Study material
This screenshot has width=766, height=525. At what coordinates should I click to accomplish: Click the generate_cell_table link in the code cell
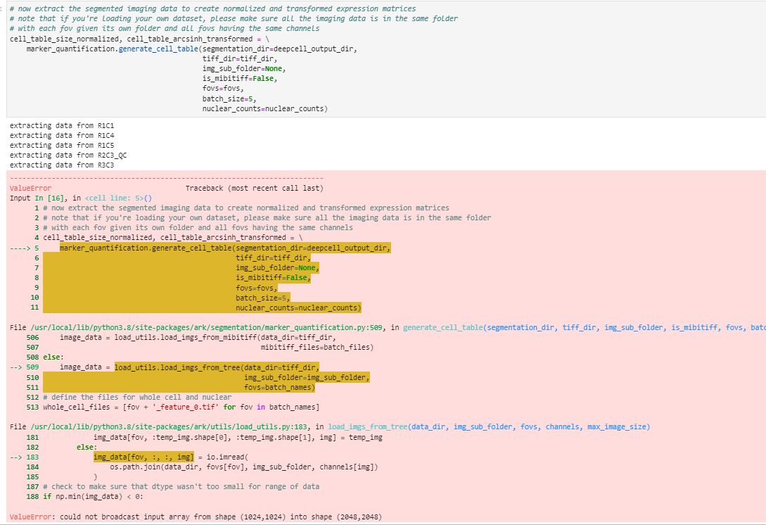[x=158, y=49]
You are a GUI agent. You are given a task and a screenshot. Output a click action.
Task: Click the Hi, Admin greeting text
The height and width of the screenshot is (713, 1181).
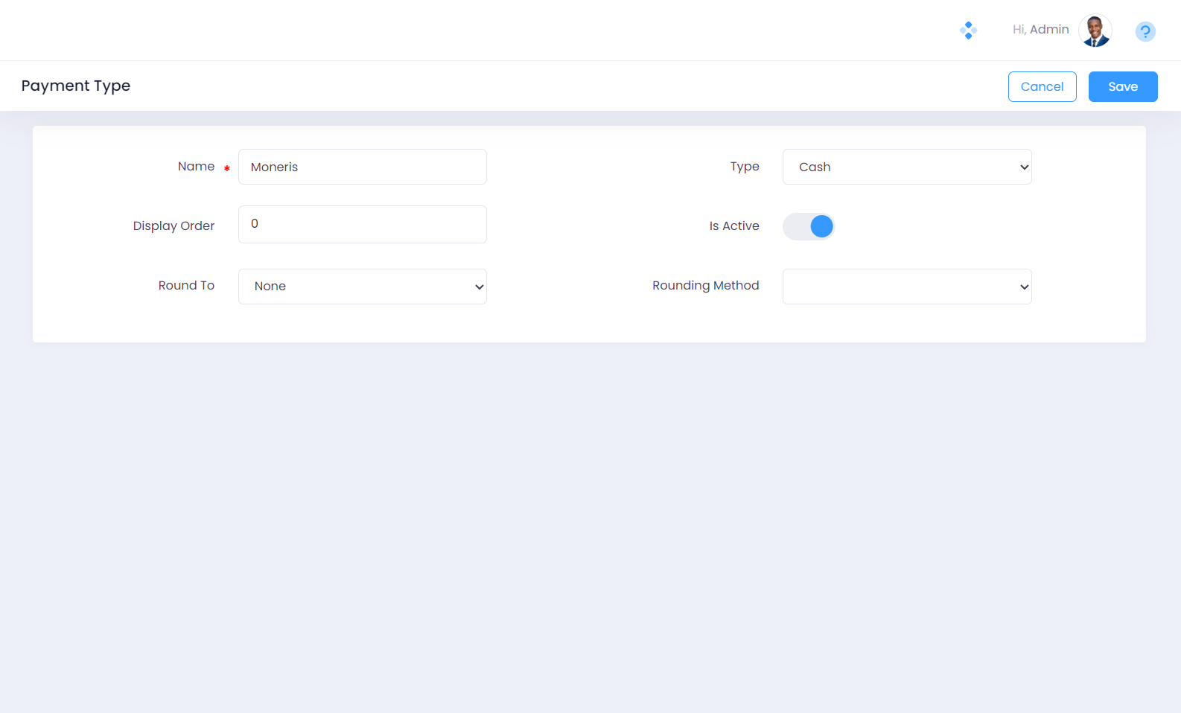point(1040,30)
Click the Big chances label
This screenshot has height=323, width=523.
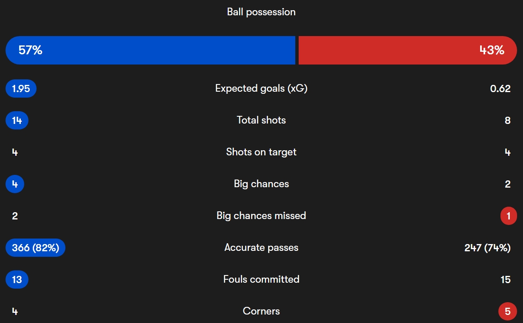coord(261,184)
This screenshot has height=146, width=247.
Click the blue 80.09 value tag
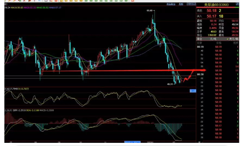point(193,91)
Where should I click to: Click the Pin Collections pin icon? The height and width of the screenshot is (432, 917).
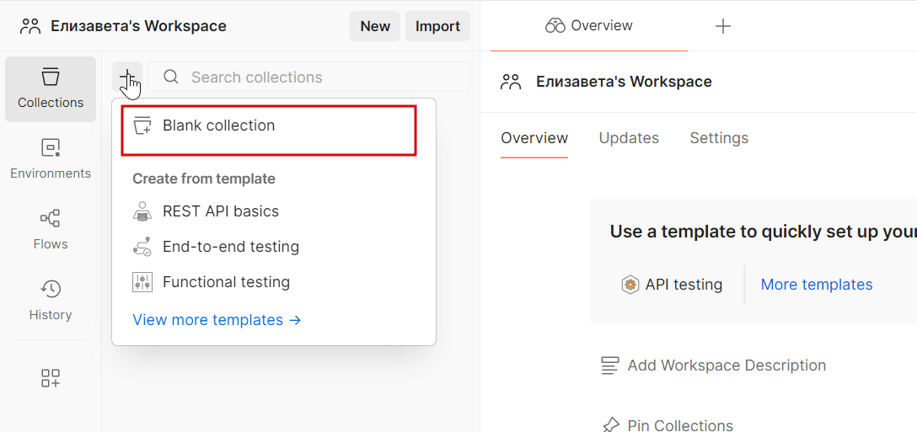610,425
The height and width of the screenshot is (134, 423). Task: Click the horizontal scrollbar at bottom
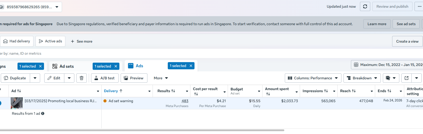(142, 130)
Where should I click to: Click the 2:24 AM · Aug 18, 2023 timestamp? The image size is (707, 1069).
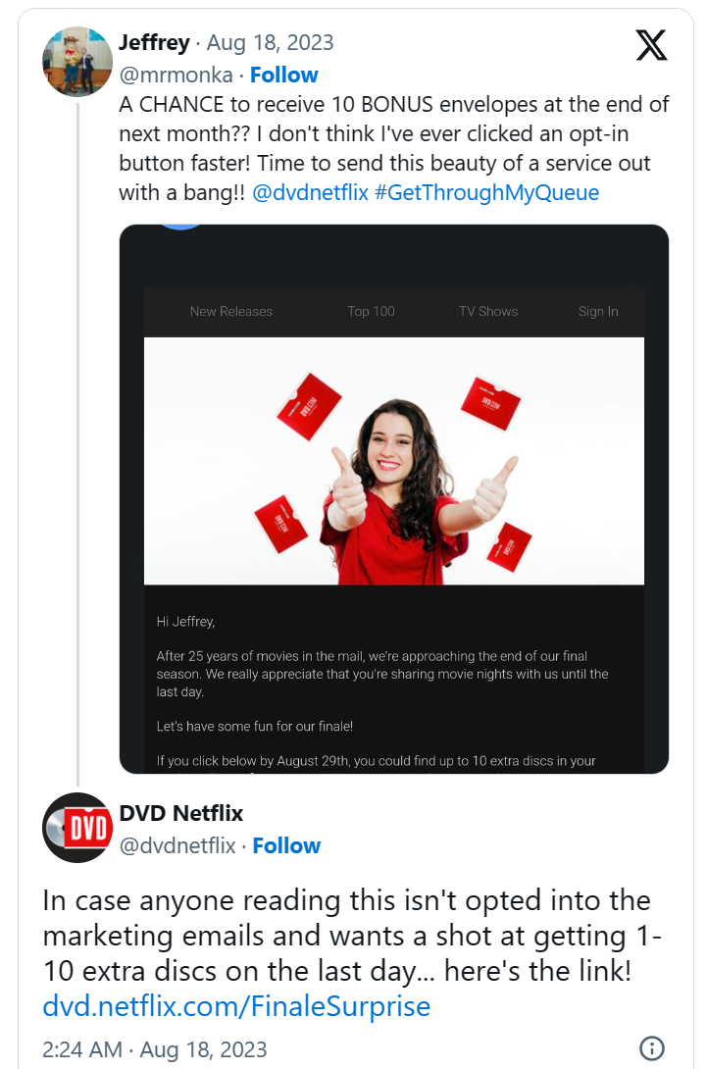pos(155,1049)
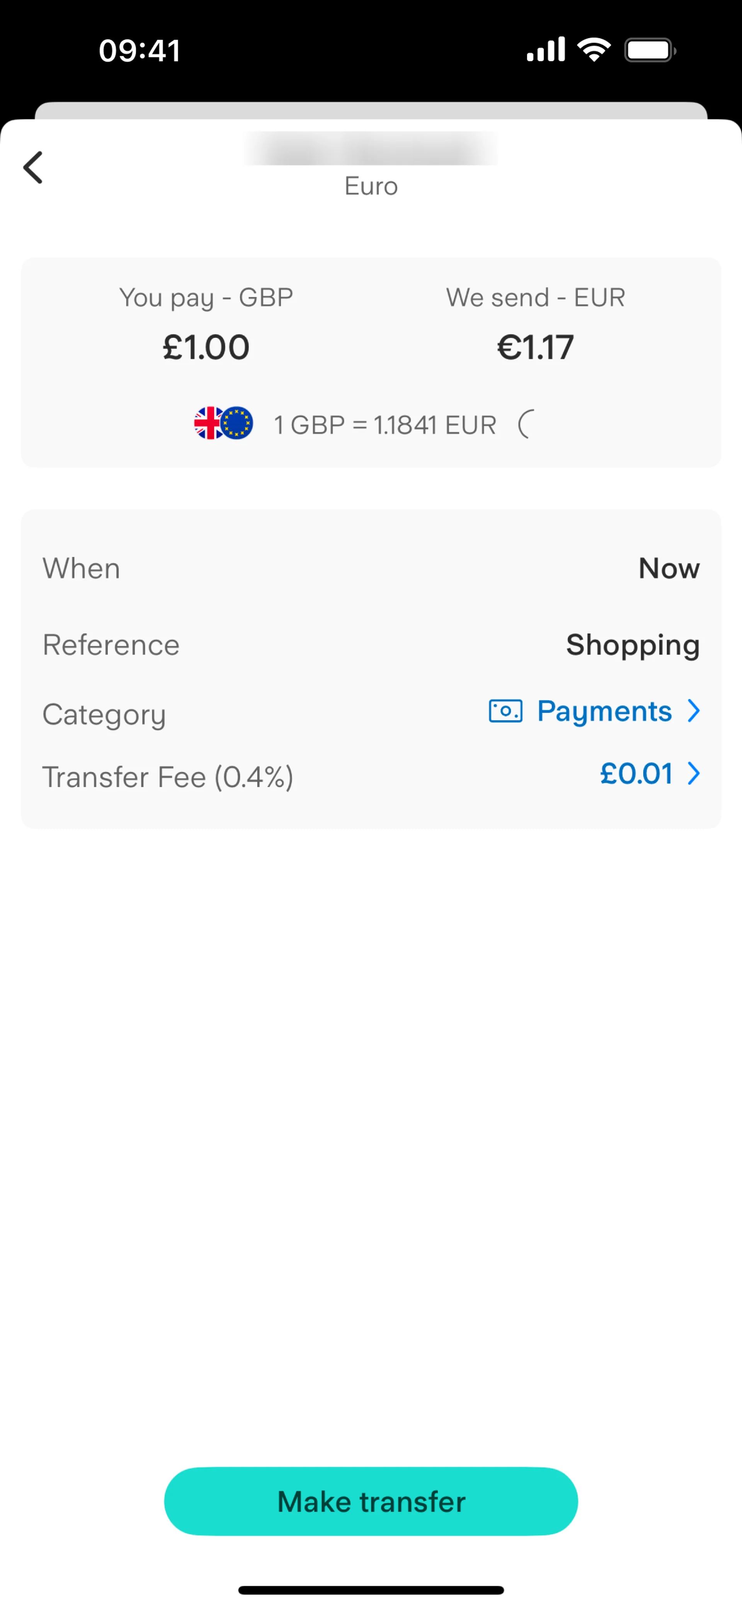Tap the 09:41 status bar clock
The width and height of the screenshot is (742, 1608).
tap(140, 50)
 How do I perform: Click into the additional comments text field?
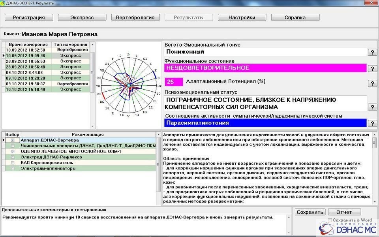pyautogui.click(x=146, y=225)
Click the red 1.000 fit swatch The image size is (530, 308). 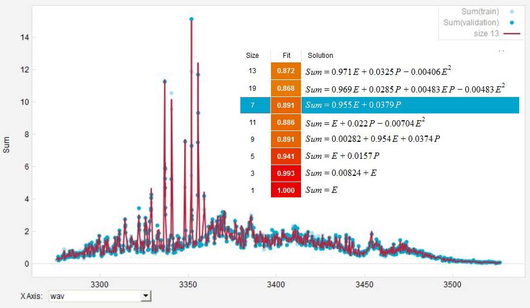pos(286,190)
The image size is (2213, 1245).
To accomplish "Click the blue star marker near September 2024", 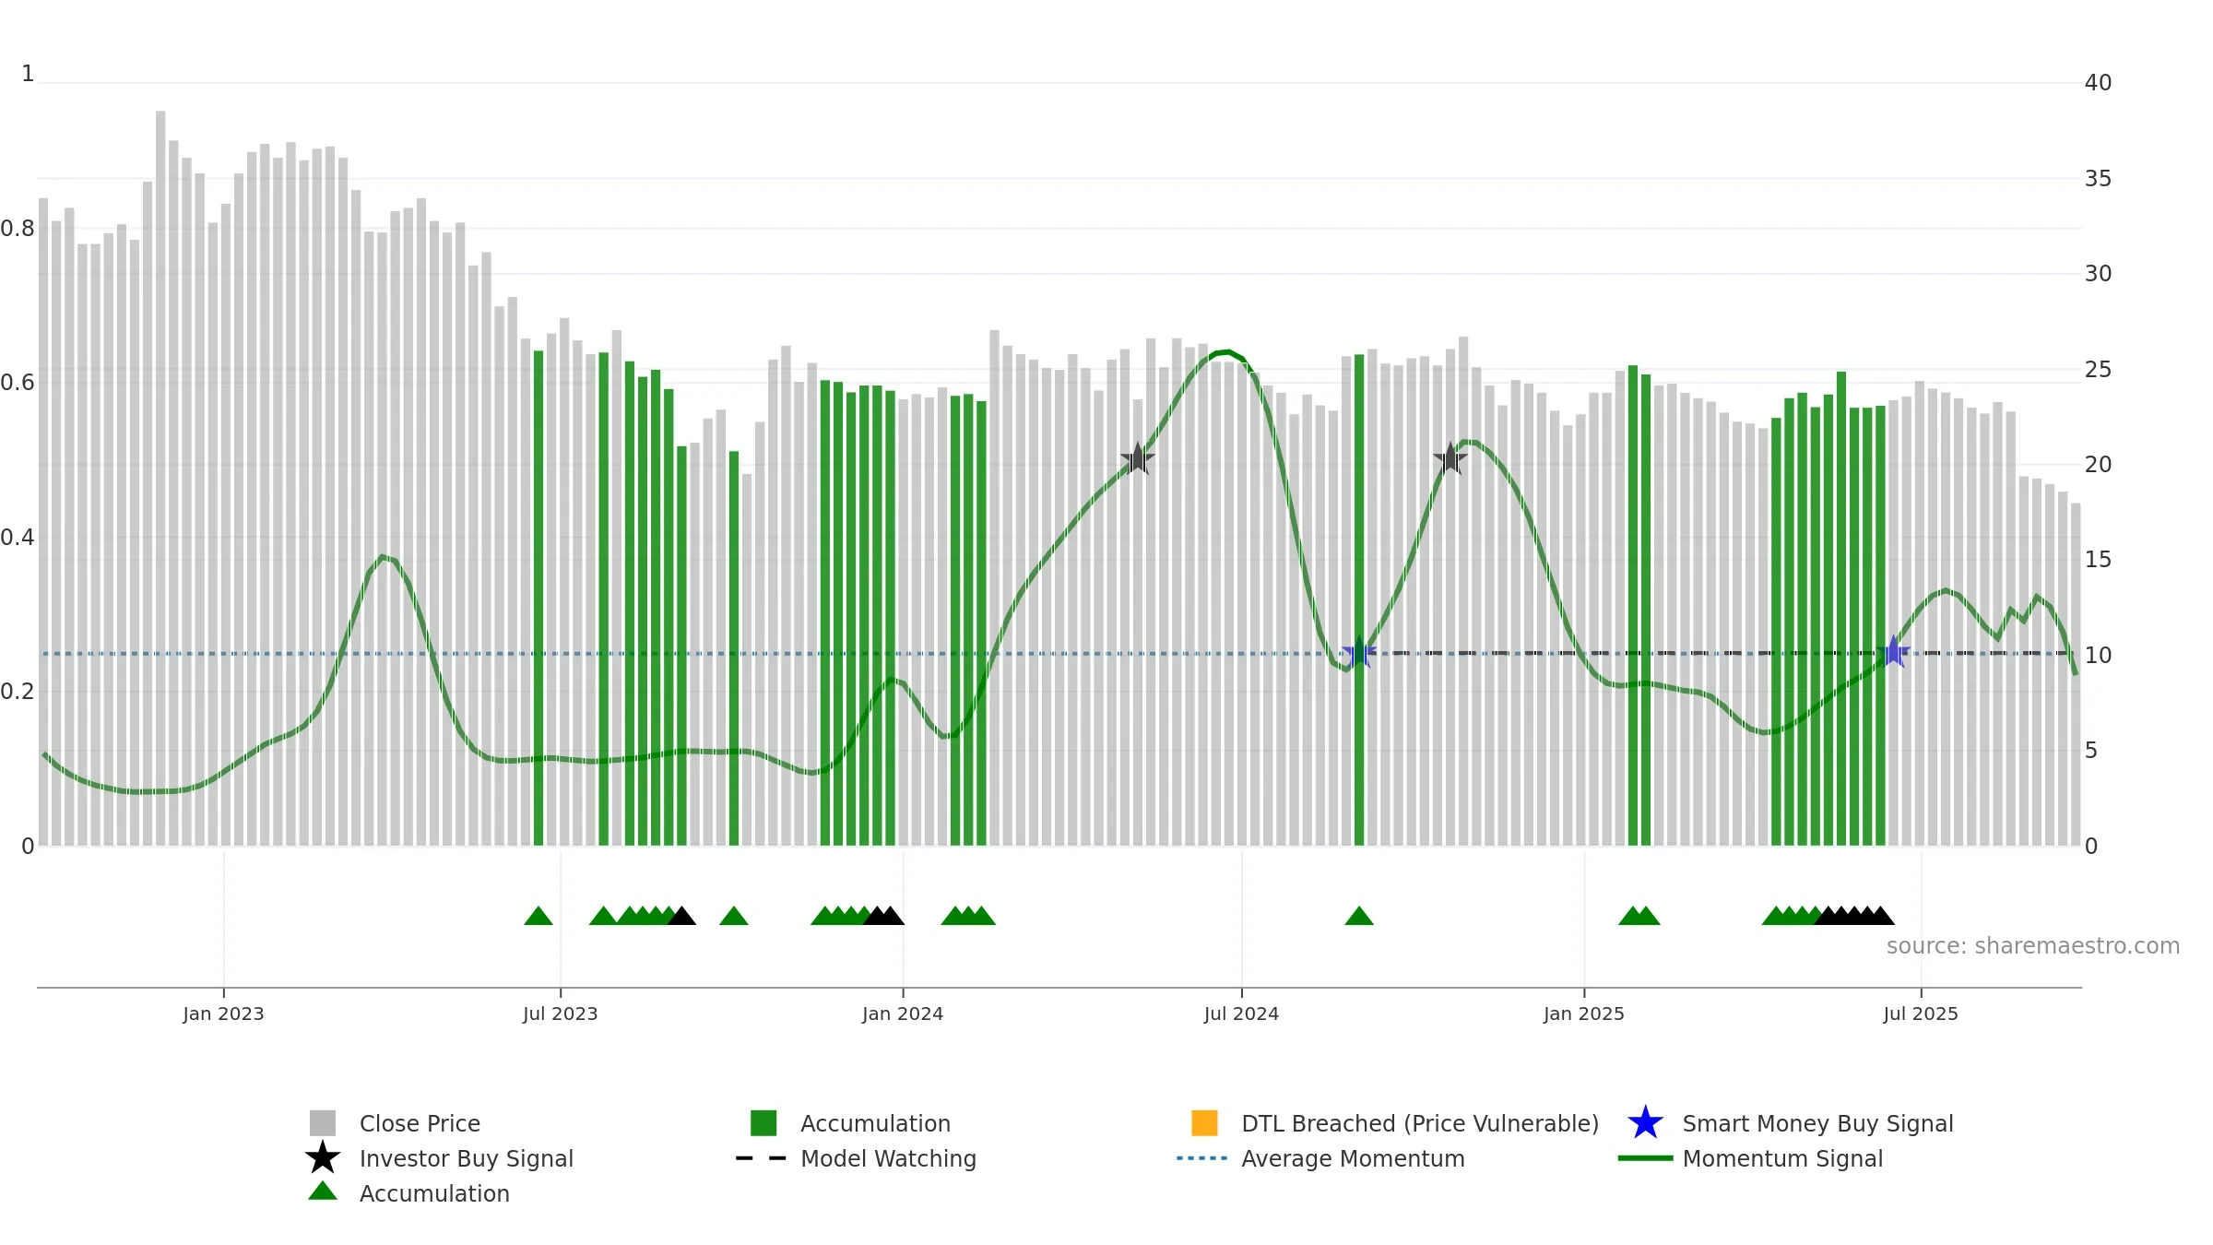I will [1359, 653].
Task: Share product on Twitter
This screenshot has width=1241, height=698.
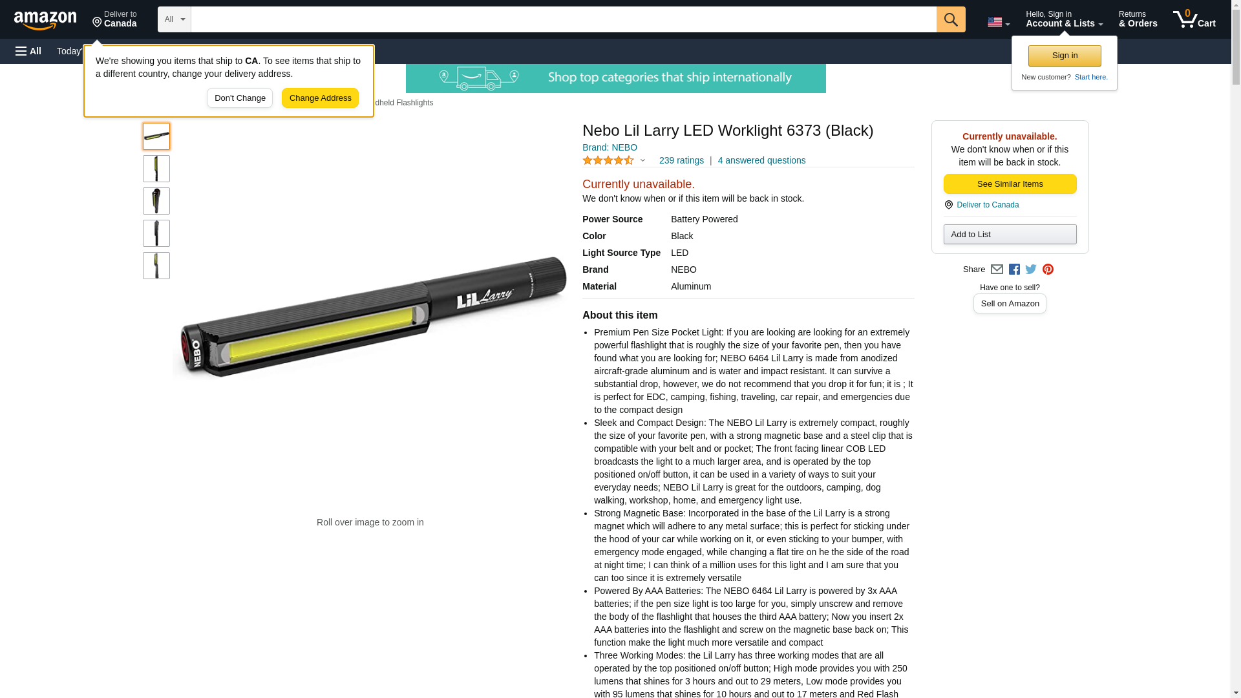Action: (x=1031, y=270)
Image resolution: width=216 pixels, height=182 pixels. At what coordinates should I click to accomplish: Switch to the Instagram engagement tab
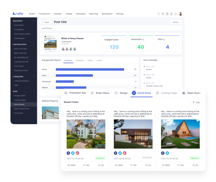[80, 60]
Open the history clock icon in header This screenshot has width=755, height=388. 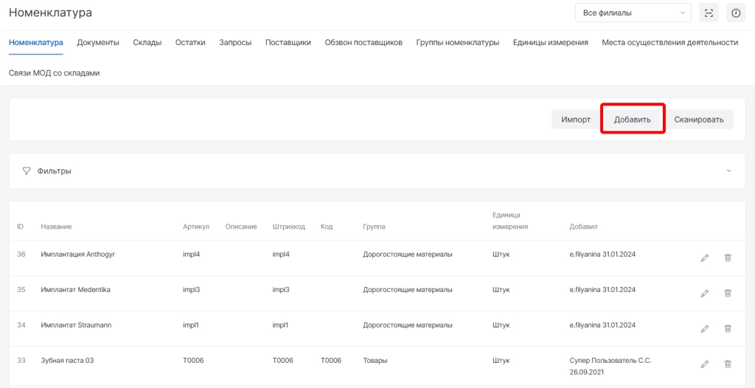click(x=735, y=13)
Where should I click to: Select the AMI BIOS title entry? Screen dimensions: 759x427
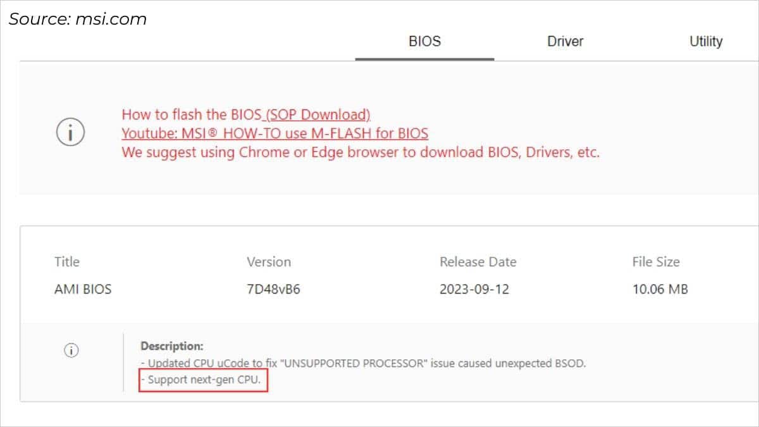click(x=83, y=290)
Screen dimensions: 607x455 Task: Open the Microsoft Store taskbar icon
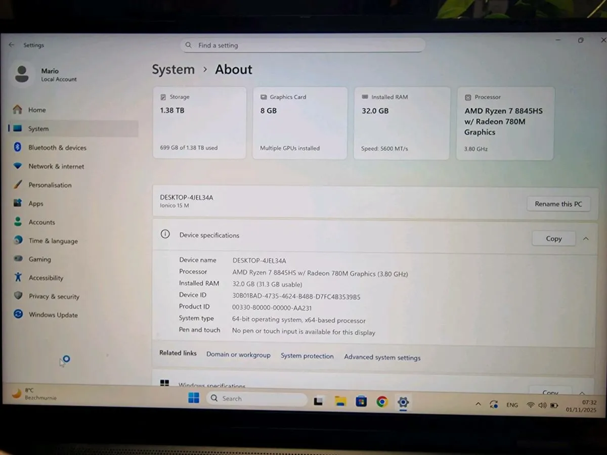[361, 401]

Your objective
From the line containing "Screen dimensions: 607x455" down to the end of the listing above, every line is to be returned exactly, though the pictures are not.

Exercise output
Screen dimensions: 607x455 Task: Open the Microsoft Store taskbar icon
[361, 401]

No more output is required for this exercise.